Top 5 Markets for Multifamily Occupancy Growth

In contrast to national trends, the occupancy rates for the best-performing metros went up by as much as 160 basis points.

Nationwide, the average occupancy rate decreased by 0.1 percent year-over-year through July to 95.1 percent, according to Yardi Matrix data. The markets on this list have seen their occupancy rates go up by at least 70 basis points and by as much as 160 basis points. However, these are considerably lower growth rates compared to our previous ranking.

Except for Albuquerque, N.M., the rest of the metros on the list have fewer than 40,000 units completed but there’s a lot of room for new development in all five markets. With increased demand and limited construction activity overall, Wilmington, N.C, and Huntsville, Ala., are also among the country’s top markets for rent growth.

5. Columbus, Ga.

Image by PghPhxNfk via Wikimedia Commons
Image by PghPhxNfk via Wikimedia Commons

Benefiting from a relatively affordable cost of living compared to neighboring Atlanta, solid population gains and a rather limited development pipeline, the occupancy rate in Columbus, Ga., continued to grow, but at a slower pace than over the past 12 months. However, it was still 80 basis points above the national average rate of 95.1 percent. The metro’s occupancy rate increased 0.7 percent year-over-year through July.

Some 800 units are expected to come online by year’s end, the highest level since 2012 and equal to 2.4 percent of total inventory. That’s almost a quarter more than in 2017 when developers completed four multifamily projects totaling 658 apartments. Last year, however, no new units came online, pushing the occupancy rate in recent months to a record high. With only 402 units under development, it’s likely the occupancy rate will continue to break records over the coming quarters.

4. Albuquerque, N.M.

Despite more than 1,100 units coming online last year, Albuquerque’s housing supply is still limited. Less than 300 apartments are forecasted to be delivered this year, representing 0.5 percent of existing stock. As the metro attracts large companies—including Netflix, Facebook and NBCUniversal—and diversifies its economy, its population continues to increase and, with it, so does the average occupancy rate. Albuquerque’s occupancy rate, at a record-high of 95.8 percent in July, went up 0.7 percent year-over-year.

But Albuquerque still has a lot of growing to do in order to catch up to some of the bigger U.S. metros. With an unemployment rate of 5.4 percent in July, an increase of 30 basis points year-over-year, and only 4,100 jobs added in the 12 months ending in June, the metro’s employment market is still well below national trends.

3. Wilmington, N.C.

Image via Flickr user James Willamor

For a relatively small multifamily market, Wilmington continues to be among the strongest in the country. The metro, which was severely hit by Hurricane Florence in 2018, learned from the experience and faced only minor flooding as a result of Hurricane Dorian at the beginning of this month.

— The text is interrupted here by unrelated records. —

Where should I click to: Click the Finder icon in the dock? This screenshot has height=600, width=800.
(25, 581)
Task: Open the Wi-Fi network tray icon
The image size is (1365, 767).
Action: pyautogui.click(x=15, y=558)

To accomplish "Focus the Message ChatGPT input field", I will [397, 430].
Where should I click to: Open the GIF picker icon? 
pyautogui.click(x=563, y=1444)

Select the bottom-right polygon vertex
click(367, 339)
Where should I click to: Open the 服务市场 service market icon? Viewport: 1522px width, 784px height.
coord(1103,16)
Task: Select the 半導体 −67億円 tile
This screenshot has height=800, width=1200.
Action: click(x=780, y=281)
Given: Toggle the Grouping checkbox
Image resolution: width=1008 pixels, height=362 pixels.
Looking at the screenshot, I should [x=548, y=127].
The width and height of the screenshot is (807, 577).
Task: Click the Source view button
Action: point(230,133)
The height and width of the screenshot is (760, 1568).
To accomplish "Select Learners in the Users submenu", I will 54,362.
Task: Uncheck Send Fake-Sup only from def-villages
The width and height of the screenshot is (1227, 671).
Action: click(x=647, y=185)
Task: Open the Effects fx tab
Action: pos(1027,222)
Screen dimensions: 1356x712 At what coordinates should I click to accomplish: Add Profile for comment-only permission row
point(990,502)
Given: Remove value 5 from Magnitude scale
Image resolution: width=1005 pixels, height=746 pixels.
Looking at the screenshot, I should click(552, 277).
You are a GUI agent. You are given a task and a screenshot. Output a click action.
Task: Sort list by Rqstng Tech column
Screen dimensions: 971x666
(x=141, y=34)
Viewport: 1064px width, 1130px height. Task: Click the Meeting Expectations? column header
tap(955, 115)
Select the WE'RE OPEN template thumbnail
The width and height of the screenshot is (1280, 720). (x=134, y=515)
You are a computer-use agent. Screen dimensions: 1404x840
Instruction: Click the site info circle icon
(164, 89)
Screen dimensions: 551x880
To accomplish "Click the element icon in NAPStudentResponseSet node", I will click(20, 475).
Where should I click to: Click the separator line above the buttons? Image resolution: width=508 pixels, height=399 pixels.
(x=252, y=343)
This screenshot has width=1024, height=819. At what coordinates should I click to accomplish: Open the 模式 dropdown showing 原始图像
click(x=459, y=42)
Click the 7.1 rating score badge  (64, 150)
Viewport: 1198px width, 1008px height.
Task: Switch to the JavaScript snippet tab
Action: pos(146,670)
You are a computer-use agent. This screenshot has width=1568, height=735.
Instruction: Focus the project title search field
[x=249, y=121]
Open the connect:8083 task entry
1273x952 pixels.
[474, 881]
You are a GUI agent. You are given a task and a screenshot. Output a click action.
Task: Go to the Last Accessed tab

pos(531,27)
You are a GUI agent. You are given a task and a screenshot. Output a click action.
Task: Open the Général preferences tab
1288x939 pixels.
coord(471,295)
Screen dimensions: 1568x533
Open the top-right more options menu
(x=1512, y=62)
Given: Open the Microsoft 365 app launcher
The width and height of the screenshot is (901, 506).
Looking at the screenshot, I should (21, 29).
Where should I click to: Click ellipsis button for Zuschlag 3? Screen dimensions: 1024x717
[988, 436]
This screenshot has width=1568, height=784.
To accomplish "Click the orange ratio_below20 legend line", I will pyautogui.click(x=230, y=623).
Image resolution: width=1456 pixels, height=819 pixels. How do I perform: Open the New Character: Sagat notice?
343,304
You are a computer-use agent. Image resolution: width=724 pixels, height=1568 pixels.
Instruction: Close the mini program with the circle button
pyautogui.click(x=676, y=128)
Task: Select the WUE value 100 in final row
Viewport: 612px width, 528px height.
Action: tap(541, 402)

Wilmington—one of the top markets for multifamily rent growth—had an occupancy rate 80 basis point above the national average, up 1.0 percent year-over-year.

While construction activity picked up in 2017 when more than 1,000 units came online, deliveries decreased in the next year by more than 50 percent. This year, developers are projected to add some 550 apartments. A total of 2,000 units were underway throughout the metro as of July, with almost half scheduled for completion in 2021.

2. Huntsville, Ala.

Thanks to its highly educated workforce and increased interest from big tech companies, Huntsville has one of the lowest unemployment rates in the country, 140 basis points below the national average of 4.0 percent in July. The metro’s population growth accelerated significantly in recent years—increasing by almost 10 percent since 2010— and is expected to overtake Birmingham as the state’s largest city within a decade. As a result, the metro has consistently had high occupancy rates, now at 96.3 percent, up 1.1 percent year-over-year as of July.

Despite robust demand, development activity is still lagging, with only 572 units projected to come online by year’s end, equal to 1.4 percent of the metro’s total multifamily stock. Additionally, there are some 750 apartments underway, the bulk of which is expected to be completed next year. Huntsville is also one of the top markets for rent growth year-over-year through August, at 6.1 percent.

1. Wichita, Kan.

Image by Andrea Allen via Wikimedia Commons
Image by Andrea Allen via Wikimedia Commons

After being the only major metro area in the state with a shrinking economy in 2017, things turned around for Wichita, Kan., over the following quarters. With a strong manufacturing employment sector, which represented 18.4 percent of the metro’s total employment as of June, and a rapidly growing professional and business services industry, Wichita’s overall job market is back in expansion mode. The metro’s occupancy rate, at 94.5 percent in July, although the lowest of the five markets on this list, rose by 1.6 percent year-over-year—the most notable growth rate on our list.

Developers completed a record 874 units in 2017, more than in any other year over the past decade, followed by a significant slump in deliveries. This year, two projects totaling 126 units are slated for completion, equal to 0.4 percent of the market’s existing inventory. With a total of 450 apartments underway, things aren’t going to radically change over the coming quarters.